Ranchers don't know how many cattle they might have lost. They've only been able to get into a small portion of the area and are just starting to ride the backcountry, which is going to take some time, he said.
"It's just a helluva mess," said Carolyn Hunt, whose family runs cattle from Dixie to Mayfield.
The Elk Complex fire started just behind her house, which her family and neighbors were able to save, she said.
But area ranchers couldn't save all their cattle, and they don't know how many more might have perished. The country is so rough and so big, it's going to take a while to assess the damage, she said.
"When we gather in the fall, it takes us a couple of weeks," she said.
One neighbor has lost 200 head, and Hunt has lost about 50 head thus far, but it could have been worse. The day before the fire started, the family had moved 250 mother cows and their calves to an upper pasture they utilize this time of the year, she said.
Ranchers are devastated, said Linda Lord, who ranches near Mountain Home with her husband, Preston, and runs cattle in the area hit by the Pony Complex fire.
"My mind is just putty. I'm just foggy and scattered. We've been through so much," she said
She had to leave the fire area to return to her job teaching first graders in Mountain Home, but her husband is still up there looking for cattle, alive or dead, she said.
"It's pretty frustrating. We don't know what we lost, the fire is still burning, she said on Thursday.
The Lords were affected in three different areas - private land and BLM and state allotments.
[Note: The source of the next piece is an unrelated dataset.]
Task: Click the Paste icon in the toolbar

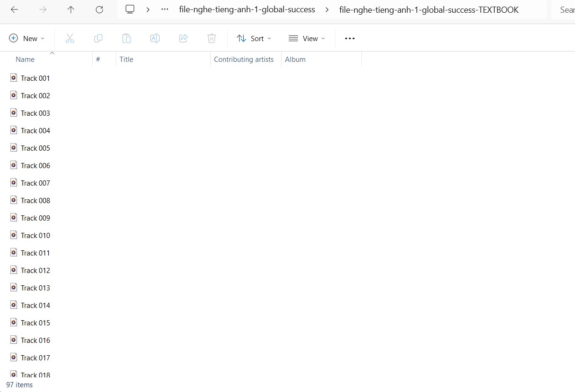Action: (x=127, y=38)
They had to keep going from one place to another to get cattle out of the way of the fire and move them to ground that had already burned, providing feed and water, she said.
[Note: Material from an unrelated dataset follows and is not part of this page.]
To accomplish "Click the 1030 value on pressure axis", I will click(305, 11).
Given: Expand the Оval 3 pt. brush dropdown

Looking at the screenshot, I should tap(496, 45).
"It's one of the most difficult things we've ever had to experience," she said.
Ranchers are dealing with lost cattle, lost grazing ground, doctoring injured cattle, shooting or slaughtering those too ill or injured, and wondering how they're going to manage with limited ground, high feed costs and hay in tight supply, she said.
As for her operation, "we don't know what we're going to do ... we're hoping to save the herd," she said.
Davison said his family has moved some of its cattle to other grazing land and bought pasture, but they'll probably sell more cattle than they normally do this fall.
"We'll survive," she said, "it just won't be too easy."
Sheep ranchers in the area fared better, said Stan Boyd, executive director of Idaho Wool Growers Association.
One sheep rancher has about 100 ewes missing but has been able to move several bands, getting them away from the fires. Another shipped his lambs on Saturday, and is loading up his band of ewes and hitting the trail home, he said.
The Pony Complex fire, which has claimed 147,881 acres northeast of Mountain Home, is now 80 percent contained. The Elk Complex fire, which has burned 116,914 acres in the Pine/Featherville area, is 40 percent contained, according to InciWeb, an interagency information system.